The broken music industry. Why a free anti-piracy DVD for schools won’t work.

This is a website set up by MIPI “an organisation that provides investigative and intellectual property rights enforcement” along with the support of the major music labels & local industry body ARIA. It’s basically a video based on the old shtick where the artists all line up to cry poor about how music piracy is hurting them.

Included are Aussie acts like The Veronicas, who made a $AU 1.7 million profit last year & Human Nature with $AU 1.9 million for their trouble. These numbers come via the BRW Top 50 Entertainers list (subscription needed).

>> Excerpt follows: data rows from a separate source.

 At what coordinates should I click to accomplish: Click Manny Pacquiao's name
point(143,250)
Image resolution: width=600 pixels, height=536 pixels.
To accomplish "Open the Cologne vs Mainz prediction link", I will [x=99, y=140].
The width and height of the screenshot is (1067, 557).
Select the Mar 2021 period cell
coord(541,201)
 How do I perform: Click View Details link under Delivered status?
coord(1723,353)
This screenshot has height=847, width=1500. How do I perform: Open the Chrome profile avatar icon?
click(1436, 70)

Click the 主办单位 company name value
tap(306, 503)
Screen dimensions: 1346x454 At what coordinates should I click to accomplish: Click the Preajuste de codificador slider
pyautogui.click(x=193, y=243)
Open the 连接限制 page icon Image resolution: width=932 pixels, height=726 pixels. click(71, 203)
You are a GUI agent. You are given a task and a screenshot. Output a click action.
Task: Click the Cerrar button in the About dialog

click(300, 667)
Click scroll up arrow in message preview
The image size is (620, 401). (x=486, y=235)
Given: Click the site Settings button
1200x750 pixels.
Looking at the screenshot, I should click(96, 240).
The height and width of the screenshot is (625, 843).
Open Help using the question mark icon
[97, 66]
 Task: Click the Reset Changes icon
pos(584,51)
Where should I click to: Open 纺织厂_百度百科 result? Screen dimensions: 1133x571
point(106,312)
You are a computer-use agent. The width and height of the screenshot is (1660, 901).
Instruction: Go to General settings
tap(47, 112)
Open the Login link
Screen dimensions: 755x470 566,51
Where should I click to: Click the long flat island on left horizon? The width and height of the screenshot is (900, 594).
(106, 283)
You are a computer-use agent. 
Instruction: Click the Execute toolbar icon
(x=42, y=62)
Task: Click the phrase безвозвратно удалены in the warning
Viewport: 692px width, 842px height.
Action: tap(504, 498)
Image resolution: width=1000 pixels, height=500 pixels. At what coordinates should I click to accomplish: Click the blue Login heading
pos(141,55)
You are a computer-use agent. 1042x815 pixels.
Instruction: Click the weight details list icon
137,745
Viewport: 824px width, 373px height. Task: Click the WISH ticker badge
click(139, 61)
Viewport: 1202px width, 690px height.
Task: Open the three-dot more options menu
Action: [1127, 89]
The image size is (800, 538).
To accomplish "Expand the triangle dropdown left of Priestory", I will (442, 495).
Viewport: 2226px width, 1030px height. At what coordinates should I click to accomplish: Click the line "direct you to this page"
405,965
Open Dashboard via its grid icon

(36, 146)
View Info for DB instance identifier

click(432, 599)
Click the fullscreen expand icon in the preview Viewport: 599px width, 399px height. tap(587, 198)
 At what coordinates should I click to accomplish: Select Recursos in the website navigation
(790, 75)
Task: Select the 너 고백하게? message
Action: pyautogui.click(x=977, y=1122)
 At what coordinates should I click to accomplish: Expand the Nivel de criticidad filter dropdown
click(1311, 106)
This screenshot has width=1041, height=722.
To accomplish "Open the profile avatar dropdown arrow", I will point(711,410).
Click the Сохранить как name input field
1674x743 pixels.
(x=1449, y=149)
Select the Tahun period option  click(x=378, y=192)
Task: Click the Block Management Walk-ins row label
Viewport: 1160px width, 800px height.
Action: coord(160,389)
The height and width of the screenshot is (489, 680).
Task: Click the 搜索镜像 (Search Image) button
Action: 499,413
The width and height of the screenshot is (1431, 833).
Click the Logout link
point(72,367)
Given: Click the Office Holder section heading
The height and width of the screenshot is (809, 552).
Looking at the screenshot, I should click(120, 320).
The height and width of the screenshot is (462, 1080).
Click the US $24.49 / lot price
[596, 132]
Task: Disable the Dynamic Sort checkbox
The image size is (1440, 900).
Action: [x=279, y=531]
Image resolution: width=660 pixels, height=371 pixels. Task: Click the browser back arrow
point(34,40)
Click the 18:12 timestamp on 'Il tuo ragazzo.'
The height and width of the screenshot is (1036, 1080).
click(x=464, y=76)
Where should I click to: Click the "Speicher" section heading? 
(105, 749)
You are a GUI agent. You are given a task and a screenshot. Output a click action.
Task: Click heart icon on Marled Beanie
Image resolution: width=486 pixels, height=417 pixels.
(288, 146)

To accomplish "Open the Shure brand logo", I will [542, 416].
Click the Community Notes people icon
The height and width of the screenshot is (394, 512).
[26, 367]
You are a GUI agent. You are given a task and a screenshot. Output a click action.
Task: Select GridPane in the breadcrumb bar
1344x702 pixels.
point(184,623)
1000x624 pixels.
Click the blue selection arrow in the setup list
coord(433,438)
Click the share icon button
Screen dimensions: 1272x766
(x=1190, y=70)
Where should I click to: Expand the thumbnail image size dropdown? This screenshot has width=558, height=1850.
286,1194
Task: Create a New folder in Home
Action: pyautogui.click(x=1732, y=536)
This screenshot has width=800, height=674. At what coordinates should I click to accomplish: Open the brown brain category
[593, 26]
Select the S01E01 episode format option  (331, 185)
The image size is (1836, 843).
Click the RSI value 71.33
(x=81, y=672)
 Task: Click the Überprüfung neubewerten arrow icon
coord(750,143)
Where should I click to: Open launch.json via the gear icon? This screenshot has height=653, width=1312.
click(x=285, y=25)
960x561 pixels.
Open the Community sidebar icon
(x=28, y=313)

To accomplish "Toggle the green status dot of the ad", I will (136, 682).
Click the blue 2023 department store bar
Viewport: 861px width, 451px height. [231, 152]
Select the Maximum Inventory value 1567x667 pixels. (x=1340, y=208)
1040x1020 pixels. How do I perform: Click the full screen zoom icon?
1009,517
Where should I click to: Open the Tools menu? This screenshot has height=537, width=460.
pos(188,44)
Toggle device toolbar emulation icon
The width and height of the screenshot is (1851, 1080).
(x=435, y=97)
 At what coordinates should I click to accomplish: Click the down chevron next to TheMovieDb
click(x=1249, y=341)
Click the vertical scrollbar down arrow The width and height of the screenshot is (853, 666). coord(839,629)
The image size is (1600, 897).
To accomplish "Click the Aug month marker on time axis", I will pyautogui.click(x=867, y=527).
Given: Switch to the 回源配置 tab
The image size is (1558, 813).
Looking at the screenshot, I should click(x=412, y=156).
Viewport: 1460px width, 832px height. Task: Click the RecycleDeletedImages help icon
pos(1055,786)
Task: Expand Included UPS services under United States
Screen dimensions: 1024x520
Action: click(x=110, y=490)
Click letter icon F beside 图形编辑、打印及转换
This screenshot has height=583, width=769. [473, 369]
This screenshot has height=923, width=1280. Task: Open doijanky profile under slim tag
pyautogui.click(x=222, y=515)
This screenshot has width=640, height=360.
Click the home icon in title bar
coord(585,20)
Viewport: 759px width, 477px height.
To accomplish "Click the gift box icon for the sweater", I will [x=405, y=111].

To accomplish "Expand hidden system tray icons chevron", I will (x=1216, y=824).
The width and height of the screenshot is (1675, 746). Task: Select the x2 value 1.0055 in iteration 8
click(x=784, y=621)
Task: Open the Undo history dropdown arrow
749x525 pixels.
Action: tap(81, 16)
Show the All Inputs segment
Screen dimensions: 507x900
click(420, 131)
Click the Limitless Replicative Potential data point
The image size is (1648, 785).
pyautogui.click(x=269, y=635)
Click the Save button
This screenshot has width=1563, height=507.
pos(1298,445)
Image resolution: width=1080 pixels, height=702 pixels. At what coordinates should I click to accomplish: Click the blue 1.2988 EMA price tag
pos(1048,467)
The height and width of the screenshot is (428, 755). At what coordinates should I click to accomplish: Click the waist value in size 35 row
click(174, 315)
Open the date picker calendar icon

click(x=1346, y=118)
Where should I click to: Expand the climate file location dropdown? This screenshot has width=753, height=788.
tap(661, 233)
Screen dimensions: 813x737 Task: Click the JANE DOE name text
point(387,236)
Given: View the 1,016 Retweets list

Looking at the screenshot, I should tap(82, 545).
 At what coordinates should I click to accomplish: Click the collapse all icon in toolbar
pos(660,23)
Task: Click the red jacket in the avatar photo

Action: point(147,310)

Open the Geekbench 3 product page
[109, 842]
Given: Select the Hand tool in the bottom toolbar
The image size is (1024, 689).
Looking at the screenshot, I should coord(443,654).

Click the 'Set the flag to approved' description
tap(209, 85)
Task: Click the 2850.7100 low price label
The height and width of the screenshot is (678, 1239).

Even more mind-melting is the fact that this will be available on DVD free to high schools and available as a BitTorrent download! (BitTorrent is one place where you can access pirated music on the net.) From The Age newspaper article:

“The documentary is not yet part of a structured anti-piracy program in schools, but Heindl said it was formatted to fit neatly into existing units, such as the “Music for Free?” English unit created this year by the Commonwealth Department of Education, which examines the ethics of file sharing.”

I’m amazed that the artists are willing to line themselves up to peddle this tired crap - but then again if you’ve ever listened to some of these records, you’d know that many of these artists have made a career from recording their toilet activities and setting it to a dope beat with the help of a hot producer. To understand why this is just so much rubbish and how a free DVD of some confused artists won’t do anything to help, come with me now as we zoom out to take a bigger look at what is going on.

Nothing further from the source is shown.